The banking syndicate includes Morgan Stanley Senior Funding, Citigroup Global Markets, Credit Agricole Corporate and Investment Bank, HSBC Securities (USA), Banco XA, BNP Paribas, Banco do Brasil New York Branch, and Banco Bradesco SA. The subsidiary CSN Inova Ventures will act as the borrower, with CSN and CSN Cimentos serving as guarantors. CSN states that the funds are intended for the refinancing of existing debt and the payment of fees, expenses, and costs related to the loan.

CSN has been working with Morgan Stanley to sell CSN Cimentos. Brazil-based Votorantim and China-based Huaxin Cement are also among the companies in preliminary talks to acquire the cement unit.

Burkina Faso: For several weeks Burkina Faso has been facing a cement shortage that is disrupting the national market and causing price increases.

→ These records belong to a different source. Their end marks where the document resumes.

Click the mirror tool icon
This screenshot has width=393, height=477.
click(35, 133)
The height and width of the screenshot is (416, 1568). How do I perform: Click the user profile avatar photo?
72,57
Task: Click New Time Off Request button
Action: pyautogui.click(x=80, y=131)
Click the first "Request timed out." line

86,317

Cement plant managers, speaking on national TV, denounced the situation and called for adherence to regulated prices, which they maintain say remain unchanged at the factory gates.

Kassoum Zampaligré, Director General of CIMFASO and CIMASSO, blamed the shortage on energy shortages. He noted that electricity consumption increased during heatwaves limiting the energy available to industrial users. This, in turn, reduced production at cement plants. He also pinned price increases in the market on ‘fraudulent practices’ by some resellers who were using product scarcity to their advantage.

According to Jacques Amiong, President of the Burkina Faso Cement Manufacturers Association, cement demand grew by 20% between 2024 and 2025, with similar growth expected in 2026. This growth, combined with production constraints, is exacerbating the pressure on the market.

India: Vedanta Group has approached the National Company Law Appellate Tribunal (NCLAT), challenging the National Company Law Tribunal’s approval for Adani Group's bid to acquire Jaiprakash Associates for US$1.54bn. Vedanta Group had been in the race to acquire Jaiprakash Associates through an insolvency process. However, Jaiprakash Associate’s lenders approved the resolution plan of Adani Enterprises, as it had offered more than Vedanta, in November 2025. Vedanta’s challenge was scheduled to be heard on 23 March 2026 by a two-member bench comprising Chairperson Justice Ashok Bhushan and Member (Technical) Barun Mitra.

Namibia: Cheetah Cement is reportedly facing the closure of its operations, putting 87 jobs at risk at its integrated plant in Otavi, Otzjozondjupa Region. It has faced sustained financial losses due to import restrictions on cement exported to Botswana and Zimbabwe, combined with a lack of demand in the local market. Cheetah Cement spokesperson Tabby Moyo said that consultations are currently ongoing between the government, the company and the Mineworks Union of Namibia (MUN) to resolve the situation.

MUN unionist Reginald Kock says the union has been notified, and that negotiations will begin on 23 March 2026.“We are talking about 90% of the workforce set to lose jobs, and as a union we cannot allow such a thing to happen. We need to find alternatives,” said Kock.

Cheetah Cement is owned by Whale Rock Cement, a Chinese-owned company that had previously failed to merge Cheetah Cement with Schwenk Namibia in 2025. It reportedly made a loss in each of the past eight financial years since it started clinker production.